The importance of play for learning
Insights from Friedrich Froebel| June 2020
Childhood is a time for, well, childhood! It’s not a preparation for school or adulthood. It’s a time for allowing children to go at their own pace, giving them the time they need to explore, manipulate, discover, and practise newly acquired skills.This naturally helps their growth and learning. Friedrich Froebel encouraged adults not to fear that they do not know how to teach the child, but to look for what the child can do – instead of what they can’t do, and celebrate how they do things, as well as what they achieve. For children, play is never trivial. It is deeply serious: it’s the most important resource that children have to help them grow, learn and connect with people, the world around them and their imagination.
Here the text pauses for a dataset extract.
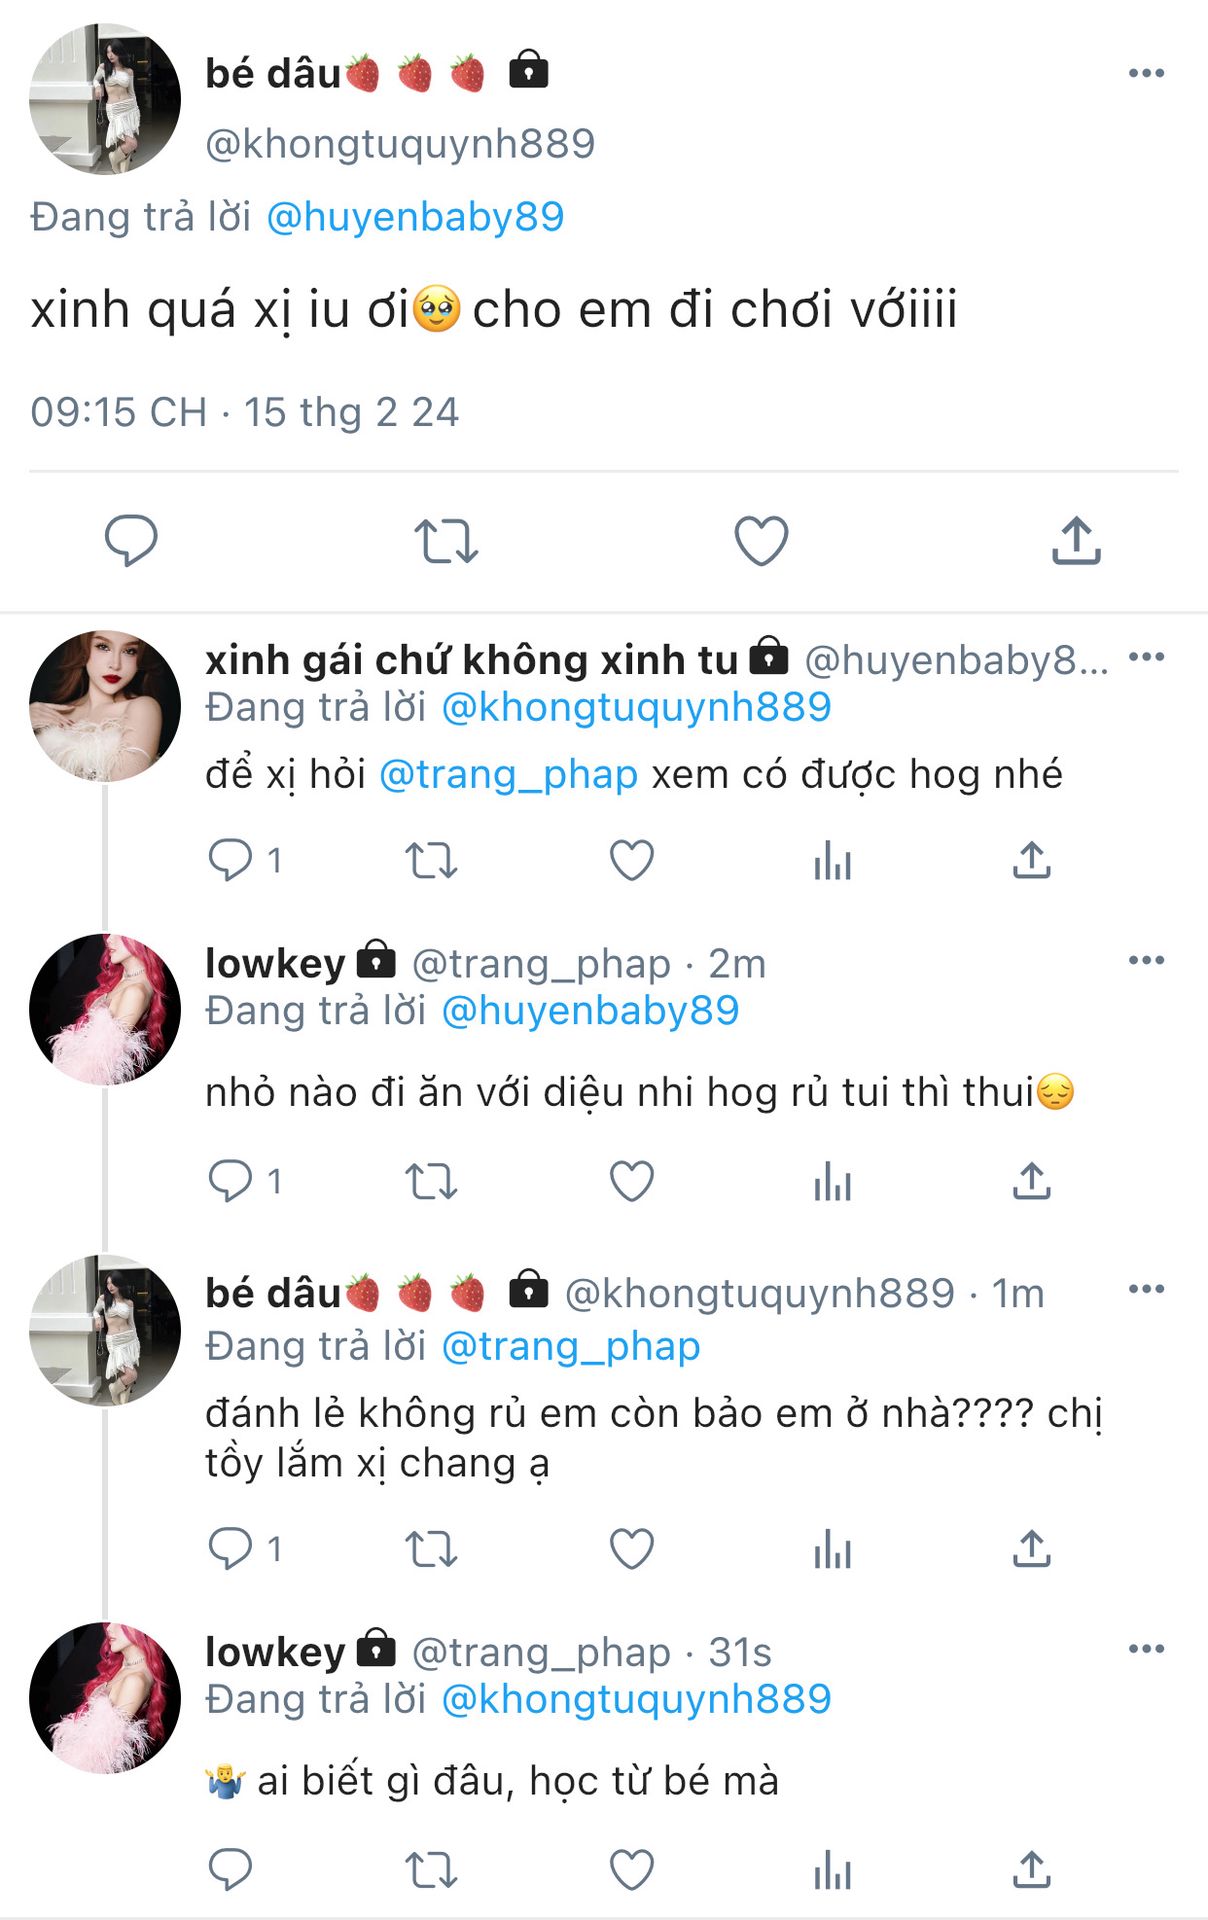Like the reply 'nhỏ nào đi ăn với diệu nhi'
1208x1920 pixels.
[631, 1181]
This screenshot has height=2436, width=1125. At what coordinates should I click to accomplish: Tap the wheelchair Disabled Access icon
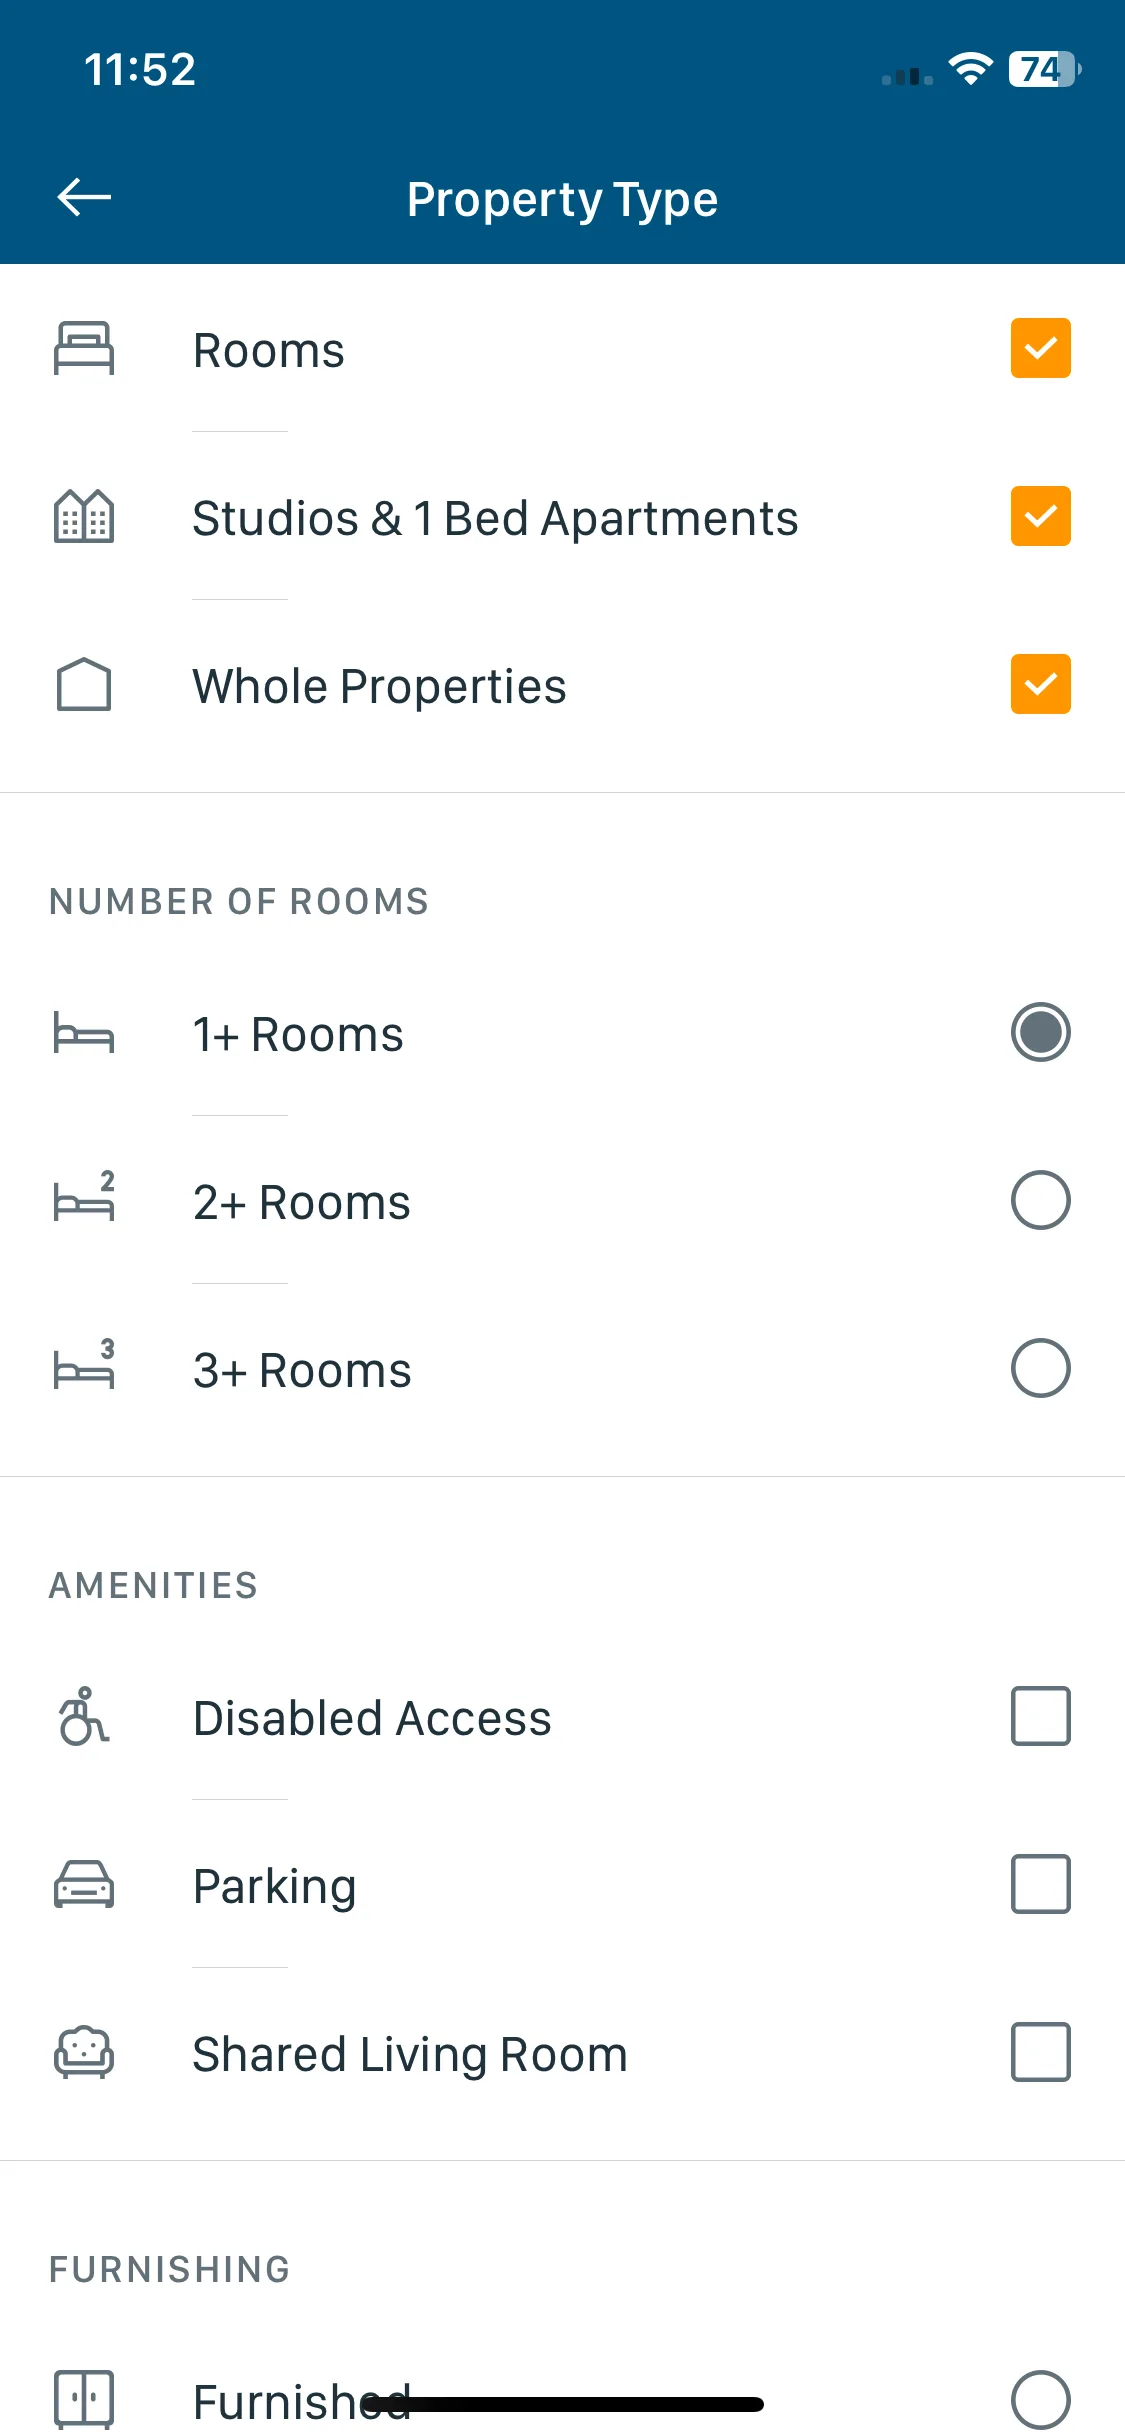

For example, the young child pretending to look after a “stick doll”, carrying it as if it were a baby.
Froebel described play as “the highest expression of human development in childhood, for it alone is the free expression of what is in the child’s soul”. Children often express their thoughts, ideas and feelings through lots of symbols, which can be words, tunes, body language, use of space or things they create with different materials or their imagination. These symbols help them to grow in understanding and to feel in control of their feelings.They also help a child convey what they are thinking or feeling, and show their knowledge and understanding of the world and their place in it.
Froebel found that children need real-life, hands-on experiences in order to learn. For example, John (aged 3 years 9 months) found a snail near a drain in his garden and spent a long time letting it crawl over his hands, watching it very intently. He called it Freddie and wondered aloud where its mummy and daddy were, making plans to go and look for them. He thought about where to put Freddie – on a rock, under a log or in his mud kitchen.
John’s play absorbs and reflects his first-hand experiences and imagination. According to Froebel, children don’t just learn about nature, they learn through engagement with nature. Here, John is learning loads of science as he thinks about places a snail might live, feels the snail crawling over his hands, watches its eyes on stalks and becomes engrossed in the life of another creature. There is maths in his internal mapping of the garden and positional language (on top/over/under) as the snail moves over his hands. He also shows a great deal of care, based in his own experience of belonging to a loving family, as he wonders about the snail’s home, daddy and mummy.
While watching what a child is doing, adults can marvel in what they see and think about how to encourage and extend learning by building on the child’s abilities and particular interests. Watching isn’t a passive activity; it is a time when the mind is whirring with realisations and ideas! It’s when you really notice the little things.